Crédit photo : Matthieu Henkinet / Let’s Go Metz

LGM : Qui va vous remplacer à la tête des Cerbères ?

DM : Ambrosio Dos Santos. C’est l’ancien entraîneur, il était là avant moi en Nationale 2 et c’est lui maintenant qui reprend les rênes de l’équipe. Il connait le club, la structure et les joueurs. Je pense que c’est une bonne chose pour le club.

David Motyka : « Pour moi, Nancy et Metz devraient se réunir »

LGM : Sur les dernières saisons en Nationale 1, est-ce qu’il était difficile d’aller chercher des objectifs, quand vous saviez que vous vous maintiendriez assez facilement sans avoir une chance de monter ?

DM : Ce n’est pas forcément évident de garder la motivation jusqu’aux dernières journées de championnat, de motiver les joueurs sur les dernières séances et les dernières rencontres. On peut s’apercevoir sur les derniers entraînements que la motivation n’est plus forcément la même. Pendant la saison, on a connu des pics où la motivation était extrême, les joueurs devaient se montrer, ils étaient performants, collectivement et individuellement. On a fait des séries de victoires assez impressionnantes, on a eu des résultats intéressants contre Belfort ou contre d’autres équipes qui jouent le haut de tableau. Et puis on s’est complètement relâché contre d’autres équipes, où la motivation n’était pas là. Sur cette fin de saison, ce n’est pas facile de garder les joueurs motivés, même si après l’annonce du maintien, on a essayé de jouer le top 5. Mais je n’ai pas eu l’impression que tout le monde y ait adhéré. C’est vrai que pour un entraîneur à ce niveau de jeu ce n’est pas simple.

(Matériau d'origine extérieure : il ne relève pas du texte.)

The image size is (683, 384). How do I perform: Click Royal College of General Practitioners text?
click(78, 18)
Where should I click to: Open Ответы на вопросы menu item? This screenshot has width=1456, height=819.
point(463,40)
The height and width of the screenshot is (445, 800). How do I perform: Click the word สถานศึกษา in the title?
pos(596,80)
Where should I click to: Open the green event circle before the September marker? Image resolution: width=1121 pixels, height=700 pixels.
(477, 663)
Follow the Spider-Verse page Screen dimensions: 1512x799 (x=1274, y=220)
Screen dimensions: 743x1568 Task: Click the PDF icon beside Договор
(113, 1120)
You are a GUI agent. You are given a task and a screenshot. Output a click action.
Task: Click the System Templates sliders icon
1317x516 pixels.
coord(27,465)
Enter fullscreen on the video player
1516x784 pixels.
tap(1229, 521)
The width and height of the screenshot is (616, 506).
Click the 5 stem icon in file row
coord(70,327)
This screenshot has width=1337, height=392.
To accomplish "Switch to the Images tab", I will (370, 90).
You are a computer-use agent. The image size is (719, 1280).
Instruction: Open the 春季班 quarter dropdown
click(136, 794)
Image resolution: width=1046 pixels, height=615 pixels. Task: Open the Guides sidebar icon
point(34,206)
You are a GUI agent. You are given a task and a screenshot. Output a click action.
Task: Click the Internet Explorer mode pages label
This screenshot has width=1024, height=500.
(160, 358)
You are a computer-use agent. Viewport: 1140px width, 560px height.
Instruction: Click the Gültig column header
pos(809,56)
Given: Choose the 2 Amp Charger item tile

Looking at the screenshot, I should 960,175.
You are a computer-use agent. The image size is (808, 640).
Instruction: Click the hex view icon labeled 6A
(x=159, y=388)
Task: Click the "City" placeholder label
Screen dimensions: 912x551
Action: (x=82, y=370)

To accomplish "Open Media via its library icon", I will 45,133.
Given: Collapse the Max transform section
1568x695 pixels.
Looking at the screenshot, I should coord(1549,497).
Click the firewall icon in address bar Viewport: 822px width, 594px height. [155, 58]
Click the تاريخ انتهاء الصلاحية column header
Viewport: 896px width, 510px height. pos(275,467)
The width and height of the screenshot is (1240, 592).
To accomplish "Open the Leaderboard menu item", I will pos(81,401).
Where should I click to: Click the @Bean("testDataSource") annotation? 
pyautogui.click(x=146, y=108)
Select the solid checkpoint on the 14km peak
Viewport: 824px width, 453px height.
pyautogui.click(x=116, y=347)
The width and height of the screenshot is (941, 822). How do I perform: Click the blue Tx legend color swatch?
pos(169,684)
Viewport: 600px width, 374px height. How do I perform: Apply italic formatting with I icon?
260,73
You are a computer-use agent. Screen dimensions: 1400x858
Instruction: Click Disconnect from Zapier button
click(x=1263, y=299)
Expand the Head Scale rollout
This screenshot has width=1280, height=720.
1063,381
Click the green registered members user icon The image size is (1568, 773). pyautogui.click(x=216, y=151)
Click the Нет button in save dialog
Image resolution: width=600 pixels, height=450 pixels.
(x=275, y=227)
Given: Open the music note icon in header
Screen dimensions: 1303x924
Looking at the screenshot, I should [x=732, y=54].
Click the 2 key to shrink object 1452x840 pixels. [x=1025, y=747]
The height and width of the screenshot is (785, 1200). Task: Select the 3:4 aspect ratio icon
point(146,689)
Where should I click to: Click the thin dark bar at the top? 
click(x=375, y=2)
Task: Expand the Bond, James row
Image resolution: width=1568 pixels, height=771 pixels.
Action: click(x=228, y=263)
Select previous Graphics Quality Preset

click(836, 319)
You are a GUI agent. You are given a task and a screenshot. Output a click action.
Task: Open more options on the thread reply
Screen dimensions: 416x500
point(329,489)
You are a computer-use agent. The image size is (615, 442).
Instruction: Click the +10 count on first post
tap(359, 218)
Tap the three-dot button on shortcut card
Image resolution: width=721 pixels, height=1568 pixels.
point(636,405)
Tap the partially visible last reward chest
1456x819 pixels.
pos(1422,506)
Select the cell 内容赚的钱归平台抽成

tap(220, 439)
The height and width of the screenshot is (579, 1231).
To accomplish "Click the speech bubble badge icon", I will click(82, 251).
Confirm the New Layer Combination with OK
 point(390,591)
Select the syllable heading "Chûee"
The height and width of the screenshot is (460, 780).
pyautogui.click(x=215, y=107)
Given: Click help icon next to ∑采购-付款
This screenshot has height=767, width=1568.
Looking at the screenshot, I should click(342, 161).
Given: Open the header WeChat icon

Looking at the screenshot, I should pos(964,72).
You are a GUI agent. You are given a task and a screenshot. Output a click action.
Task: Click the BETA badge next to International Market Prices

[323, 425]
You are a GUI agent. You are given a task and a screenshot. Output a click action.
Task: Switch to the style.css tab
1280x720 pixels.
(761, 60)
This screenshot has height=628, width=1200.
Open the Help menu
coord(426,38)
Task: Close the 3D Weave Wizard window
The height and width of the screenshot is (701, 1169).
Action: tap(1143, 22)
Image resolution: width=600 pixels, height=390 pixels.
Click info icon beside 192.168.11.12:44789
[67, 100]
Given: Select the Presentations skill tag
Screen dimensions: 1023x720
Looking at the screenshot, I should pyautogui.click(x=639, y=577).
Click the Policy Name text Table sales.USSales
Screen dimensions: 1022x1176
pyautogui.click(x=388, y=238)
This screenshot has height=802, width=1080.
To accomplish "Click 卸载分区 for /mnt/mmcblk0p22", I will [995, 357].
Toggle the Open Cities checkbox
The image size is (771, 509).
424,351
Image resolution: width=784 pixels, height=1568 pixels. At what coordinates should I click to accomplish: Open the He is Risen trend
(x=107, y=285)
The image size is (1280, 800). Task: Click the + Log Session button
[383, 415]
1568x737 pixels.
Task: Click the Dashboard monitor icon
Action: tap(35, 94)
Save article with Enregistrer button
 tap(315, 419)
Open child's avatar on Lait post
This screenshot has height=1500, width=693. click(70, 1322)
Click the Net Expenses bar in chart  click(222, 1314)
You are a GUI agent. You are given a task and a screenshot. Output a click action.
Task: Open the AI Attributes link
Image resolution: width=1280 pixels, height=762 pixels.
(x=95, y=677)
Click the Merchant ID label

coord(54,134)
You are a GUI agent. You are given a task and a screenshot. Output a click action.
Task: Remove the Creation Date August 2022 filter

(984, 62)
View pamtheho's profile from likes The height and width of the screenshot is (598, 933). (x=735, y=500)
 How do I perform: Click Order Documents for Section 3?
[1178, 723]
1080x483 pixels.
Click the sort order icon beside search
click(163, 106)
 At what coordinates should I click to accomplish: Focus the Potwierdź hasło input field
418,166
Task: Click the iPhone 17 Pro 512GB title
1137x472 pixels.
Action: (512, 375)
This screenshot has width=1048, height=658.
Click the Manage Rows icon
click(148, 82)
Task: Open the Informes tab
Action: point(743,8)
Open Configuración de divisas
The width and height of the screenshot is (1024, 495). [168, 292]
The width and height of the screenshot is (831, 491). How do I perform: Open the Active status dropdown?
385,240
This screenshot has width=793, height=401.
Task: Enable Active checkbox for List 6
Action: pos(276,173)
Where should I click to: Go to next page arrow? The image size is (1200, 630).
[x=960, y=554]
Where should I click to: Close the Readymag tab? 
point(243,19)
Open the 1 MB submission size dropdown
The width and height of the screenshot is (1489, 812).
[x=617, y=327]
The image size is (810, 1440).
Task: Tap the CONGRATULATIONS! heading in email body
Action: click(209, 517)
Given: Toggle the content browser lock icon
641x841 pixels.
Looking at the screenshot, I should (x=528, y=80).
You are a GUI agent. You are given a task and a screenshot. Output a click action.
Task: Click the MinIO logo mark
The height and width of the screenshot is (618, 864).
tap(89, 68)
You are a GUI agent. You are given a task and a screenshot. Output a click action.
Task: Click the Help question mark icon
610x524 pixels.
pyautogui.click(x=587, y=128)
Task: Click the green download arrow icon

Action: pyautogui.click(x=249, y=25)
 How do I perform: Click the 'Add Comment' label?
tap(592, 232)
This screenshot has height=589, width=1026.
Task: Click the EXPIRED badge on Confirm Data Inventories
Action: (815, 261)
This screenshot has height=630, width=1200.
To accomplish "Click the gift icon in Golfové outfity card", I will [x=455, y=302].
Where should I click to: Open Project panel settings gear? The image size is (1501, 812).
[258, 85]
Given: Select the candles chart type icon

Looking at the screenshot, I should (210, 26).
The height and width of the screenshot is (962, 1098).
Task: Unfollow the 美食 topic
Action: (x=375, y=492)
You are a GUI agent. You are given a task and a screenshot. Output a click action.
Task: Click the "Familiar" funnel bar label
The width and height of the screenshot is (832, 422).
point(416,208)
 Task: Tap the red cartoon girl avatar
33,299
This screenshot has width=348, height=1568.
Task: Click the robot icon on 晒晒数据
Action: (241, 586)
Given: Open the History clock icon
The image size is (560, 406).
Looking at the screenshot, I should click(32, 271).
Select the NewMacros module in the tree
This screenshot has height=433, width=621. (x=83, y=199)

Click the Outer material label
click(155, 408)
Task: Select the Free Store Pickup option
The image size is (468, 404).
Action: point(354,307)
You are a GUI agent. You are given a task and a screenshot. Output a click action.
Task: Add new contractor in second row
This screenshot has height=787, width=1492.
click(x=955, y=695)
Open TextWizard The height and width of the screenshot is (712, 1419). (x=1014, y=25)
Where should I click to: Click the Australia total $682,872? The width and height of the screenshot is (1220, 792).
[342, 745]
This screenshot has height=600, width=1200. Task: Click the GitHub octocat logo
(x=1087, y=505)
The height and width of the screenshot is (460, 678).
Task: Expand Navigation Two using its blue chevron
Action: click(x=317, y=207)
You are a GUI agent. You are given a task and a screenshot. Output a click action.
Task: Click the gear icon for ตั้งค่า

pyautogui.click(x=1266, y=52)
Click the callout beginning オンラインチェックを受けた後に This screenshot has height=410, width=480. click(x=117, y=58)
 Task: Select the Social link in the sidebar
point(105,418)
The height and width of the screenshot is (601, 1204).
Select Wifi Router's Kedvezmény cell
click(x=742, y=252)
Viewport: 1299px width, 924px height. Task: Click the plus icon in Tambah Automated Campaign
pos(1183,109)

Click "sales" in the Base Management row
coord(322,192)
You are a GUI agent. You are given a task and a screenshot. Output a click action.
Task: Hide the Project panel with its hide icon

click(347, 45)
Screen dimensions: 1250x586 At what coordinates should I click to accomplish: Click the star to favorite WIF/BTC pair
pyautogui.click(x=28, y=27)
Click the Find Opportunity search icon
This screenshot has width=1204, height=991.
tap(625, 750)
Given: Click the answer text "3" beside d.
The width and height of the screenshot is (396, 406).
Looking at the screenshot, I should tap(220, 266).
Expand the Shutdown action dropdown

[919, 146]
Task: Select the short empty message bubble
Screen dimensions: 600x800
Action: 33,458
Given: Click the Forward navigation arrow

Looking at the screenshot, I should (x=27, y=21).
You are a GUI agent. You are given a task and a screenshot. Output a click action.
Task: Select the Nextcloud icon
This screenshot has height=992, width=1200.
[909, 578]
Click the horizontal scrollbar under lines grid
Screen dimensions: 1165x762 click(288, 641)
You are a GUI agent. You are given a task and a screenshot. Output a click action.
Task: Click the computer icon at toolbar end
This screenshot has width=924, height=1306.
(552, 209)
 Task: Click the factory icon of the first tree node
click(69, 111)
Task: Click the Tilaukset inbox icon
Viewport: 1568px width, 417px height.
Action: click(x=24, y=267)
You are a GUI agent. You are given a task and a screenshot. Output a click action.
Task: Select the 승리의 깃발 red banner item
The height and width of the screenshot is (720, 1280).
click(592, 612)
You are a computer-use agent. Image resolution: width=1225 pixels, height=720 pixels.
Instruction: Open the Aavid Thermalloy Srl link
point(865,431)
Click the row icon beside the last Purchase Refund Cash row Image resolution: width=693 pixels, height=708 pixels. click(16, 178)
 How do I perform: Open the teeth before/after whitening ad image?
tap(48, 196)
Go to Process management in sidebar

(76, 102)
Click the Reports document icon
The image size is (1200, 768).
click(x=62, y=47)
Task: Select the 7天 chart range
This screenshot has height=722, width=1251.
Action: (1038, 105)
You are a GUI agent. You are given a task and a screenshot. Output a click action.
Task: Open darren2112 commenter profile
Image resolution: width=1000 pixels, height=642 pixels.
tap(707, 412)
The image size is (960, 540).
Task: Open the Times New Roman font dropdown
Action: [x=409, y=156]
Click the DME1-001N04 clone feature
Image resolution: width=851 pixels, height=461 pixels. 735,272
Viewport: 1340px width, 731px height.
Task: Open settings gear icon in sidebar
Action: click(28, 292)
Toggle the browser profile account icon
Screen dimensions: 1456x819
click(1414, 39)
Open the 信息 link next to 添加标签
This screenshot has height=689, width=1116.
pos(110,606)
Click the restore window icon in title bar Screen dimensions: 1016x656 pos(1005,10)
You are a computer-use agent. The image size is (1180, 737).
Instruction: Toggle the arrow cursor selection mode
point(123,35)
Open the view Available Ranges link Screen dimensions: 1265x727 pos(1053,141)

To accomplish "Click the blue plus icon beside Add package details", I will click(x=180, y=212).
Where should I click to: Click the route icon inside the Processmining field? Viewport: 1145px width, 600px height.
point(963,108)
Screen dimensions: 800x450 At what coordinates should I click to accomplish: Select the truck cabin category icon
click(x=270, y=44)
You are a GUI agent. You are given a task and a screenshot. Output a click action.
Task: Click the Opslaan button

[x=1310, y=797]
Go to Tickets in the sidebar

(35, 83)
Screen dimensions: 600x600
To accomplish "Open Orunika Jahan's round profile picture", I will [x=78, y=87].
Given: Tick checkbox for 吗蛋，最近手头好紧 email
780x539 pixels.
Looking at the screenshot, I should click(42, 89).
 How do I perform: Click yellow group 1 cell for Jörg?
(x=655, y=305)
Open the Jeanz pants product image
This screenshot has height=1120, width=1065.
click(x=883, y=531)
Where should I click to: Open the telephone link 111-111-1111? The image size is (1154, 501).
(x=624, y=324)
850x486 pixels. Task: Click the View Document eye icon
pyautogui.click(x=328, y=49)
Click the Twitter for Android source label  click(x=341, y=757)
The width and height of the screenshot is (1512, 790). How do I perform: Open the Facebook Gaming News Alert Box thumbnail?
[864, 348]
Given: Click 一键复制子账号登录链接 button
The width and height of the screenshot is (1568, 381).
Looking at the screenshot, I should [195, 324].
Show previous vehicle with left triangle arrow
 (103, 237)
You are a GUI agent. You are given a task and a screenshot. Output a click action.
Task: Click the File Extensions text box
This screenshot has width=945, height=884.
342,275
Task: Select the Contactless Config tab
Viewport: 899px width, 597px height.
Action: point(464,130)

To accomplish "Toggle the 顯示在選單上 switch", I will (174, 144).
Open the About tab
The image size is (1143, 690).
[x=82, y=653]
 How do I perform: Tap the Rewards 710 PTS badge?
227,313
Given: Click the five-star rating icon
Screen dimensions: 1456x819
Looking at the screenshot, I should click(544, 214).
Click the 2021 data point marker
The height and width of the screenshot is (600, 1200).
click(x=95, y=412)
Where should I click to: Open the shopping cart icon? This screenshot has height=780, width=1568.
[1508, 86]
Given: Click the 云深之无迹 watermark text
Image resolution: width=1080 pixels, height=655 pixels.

LGM : Au bout de huit ans, peut-on dire que vous êtes autant Messin que Nancéien ?

DM : Je ne sais pas (Sourire). Je n’ai jamais eu ce sentiment de rivalité entre Nancy et Metz que certains évoquent. Pour moi, Nancy et Metz devraient se réunir sur l’avenir, sur la formation, comme le font beaucoup les Alsaciens. De leur côté ils travaillent ensemble, intelligemment, et aujourd’hui ils obtiennent de meilleurs résultats que nous. L’objectif est peut-être de voir comment nous pourrions effectuer un travail tous ensemble, pour améliorer la formation en Lorraine et avoir un club phare qui, dans les prochaines années, pourrait grandir et accueillir les futurs potentiels.

LGM : Où le vent va-t-il vous porter la saison prochaine ?

DM : Je vais prendre en charge les -18 championnat de France de Nancy Handball. Cela me permettra dans un premier temps d’éviter de faire trop de kilomètres, et puis c’est un projet intéressant qui va me permettre d’apporter mon expérience aux jeunes, de les faire grandir, afin qu’ils puissent atteindre le haut niveau.